Small Pets won’t be an Issue  

Many landlords and property managers assume that small pets will not cause any issues during the tenant screening process. However, this is a common misconception. While small pets may not cause as much damage as larger ones, they can still be a source of concern for landlords.  

Firstly, small pets can still cause damage to the property. They may chew on furniture, scratch walls and floors, or have accidents that can leave stains or odors. This damage can result in costly repairs and cleaning fees.  

Secondly, some tenants may have allergies or phobias related to small pets. This can lead to discomfort or health issues for the tenant, which may result in them breaking the lease or requesting accommodations that the landlord may not be able to provide.   

Lastly, small pets can also be a nuisance to neighbors. Excessive barking, meowing, or other disruptive behaviors can lead to complaints and strained relationships between tenants.  

To avoid these issues, landlords should consider implementing a pet policy that outlines the rules and expectations for tenants with small pets. This can include pet deposits, additional cleaning fees, and restrictions on certain breeds or sizes of pets. By addressing these concerns upfront, landlords can ensure a smoother tenant screening process and minimize potential issues related to small pets.  

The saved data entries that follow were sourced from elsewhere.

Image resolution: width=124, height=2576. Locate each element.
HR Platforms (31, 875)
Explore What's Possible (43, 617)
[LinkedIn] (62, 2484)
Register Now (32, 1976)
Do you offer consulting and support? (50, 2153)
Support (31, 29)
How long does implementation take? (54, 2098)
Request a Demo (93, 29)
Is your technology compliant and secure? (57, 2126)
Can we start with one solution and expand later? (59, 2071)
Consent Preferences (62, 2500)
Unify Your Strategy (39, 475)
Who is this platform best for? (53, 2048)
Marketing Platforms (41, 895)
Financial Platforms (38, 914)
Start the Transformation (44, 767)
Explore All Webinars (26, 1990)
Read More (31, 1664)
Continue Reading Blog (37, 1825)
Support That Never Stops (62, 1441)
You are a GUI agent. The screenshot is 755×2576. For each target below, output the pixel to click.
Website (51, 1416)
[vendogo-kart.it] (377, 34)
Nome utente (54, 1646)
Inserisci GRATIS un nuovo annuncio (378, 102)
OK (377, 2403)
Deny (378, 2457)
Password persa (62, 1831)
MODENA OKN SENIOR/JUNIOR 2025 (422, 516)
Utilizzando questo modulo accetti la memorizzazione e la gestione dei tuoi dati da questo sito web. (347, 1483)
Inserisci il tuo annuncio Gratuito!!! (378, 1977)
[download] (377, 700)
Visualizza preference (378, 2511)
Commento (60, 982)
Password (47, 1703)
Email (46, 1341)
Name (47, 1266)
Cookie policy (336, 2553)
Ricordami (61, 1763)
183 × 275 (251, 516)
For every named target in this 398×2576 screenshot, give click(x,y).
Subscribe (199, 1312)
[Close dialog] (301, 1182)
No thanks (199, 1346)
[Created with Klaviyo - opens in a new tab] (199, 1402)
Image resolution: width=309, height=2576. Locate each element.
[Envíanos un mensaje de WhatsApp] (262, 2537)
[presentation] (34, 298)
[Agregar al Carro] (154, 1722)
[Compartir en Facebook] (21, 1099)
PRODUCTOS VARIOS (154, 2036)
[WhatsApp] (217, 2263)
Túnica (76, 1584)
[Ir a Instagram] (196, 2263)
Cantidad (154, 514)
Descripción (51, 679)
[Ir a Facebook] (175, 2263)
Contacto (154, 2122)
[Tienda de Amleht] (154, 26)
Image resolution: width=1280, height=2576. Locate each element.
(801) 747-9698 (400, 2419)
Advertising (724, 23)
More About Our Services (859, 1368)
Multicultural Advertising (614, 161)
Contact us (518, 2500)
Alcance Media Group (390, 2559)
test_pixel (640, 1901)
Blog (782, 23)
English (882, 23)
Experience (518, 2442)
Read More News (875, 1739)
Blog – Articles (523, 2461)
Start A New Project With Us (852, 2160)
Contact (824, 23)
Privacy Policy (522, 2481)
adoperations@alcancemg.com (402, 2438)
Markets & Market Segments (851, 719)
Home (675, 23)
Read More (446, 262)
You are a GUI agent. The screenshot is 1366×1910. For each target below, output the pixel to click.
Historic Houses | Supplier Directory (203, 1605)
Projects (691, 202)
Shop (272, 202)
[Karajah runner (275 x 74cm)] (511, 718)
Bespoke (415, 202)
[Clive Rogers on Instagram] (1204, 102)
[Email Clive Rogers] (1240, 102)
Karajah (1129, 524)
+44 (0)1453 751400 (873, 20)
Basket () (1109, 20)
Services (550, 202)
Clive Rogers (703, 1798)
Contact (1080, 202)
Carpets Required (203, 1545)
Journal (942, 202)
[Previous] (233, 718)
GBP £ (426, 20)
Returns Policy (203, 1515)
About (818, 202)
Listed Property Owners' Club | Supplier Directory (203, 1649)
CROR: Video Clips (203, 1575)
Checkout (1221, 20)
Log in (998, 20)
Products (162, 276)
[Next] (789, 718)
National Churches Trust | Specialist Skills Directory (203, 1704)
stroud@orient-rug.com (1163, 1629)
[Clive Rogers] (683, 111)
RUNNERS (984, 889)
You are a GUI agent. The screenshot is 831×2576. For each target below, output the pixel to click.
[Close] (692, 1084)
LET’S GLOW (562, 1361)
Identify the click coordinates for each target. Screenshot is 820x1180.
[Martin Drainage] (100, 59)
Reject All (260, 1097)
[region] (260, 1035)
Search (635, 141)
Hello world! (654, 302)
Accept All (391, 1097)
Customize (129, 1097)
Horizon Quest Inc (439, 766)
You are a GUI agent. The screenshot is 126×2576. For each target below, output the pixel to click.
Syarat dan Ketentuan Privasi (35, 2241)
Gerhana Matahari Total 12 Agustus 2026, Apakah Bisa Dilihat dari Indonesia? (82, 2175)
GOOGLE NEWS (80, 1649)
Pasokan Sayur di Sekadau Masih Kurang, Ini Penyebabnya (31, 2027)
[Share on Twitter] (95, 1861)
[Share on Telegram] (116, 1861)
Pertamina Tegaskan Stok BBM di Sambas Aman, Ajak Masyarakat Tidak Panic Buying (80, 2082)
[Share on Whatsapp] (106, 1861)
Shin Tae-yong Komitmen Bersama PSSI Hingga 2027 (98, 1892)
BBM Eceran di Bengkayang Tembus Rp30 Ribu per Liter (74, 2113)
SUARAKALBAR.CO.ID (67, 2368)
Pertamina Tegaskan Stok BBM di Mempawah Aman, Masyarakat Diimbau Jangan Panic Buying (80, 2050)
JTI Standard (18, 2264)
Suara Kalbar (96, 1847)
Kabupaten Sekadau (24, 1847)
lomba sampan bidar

In conclusion, debunking common myths about tenant screening is crucial for landlords and property managers. By relying on credit scores alone, neglecting references, or disregarding applicants’ ability to pay rent, potential risks may arise.  

It is important to trust your instincts while also considering objective criteria in order to make informed decisions. By debunking these myths, landlords can ensure a more successful and secure tenant screening process.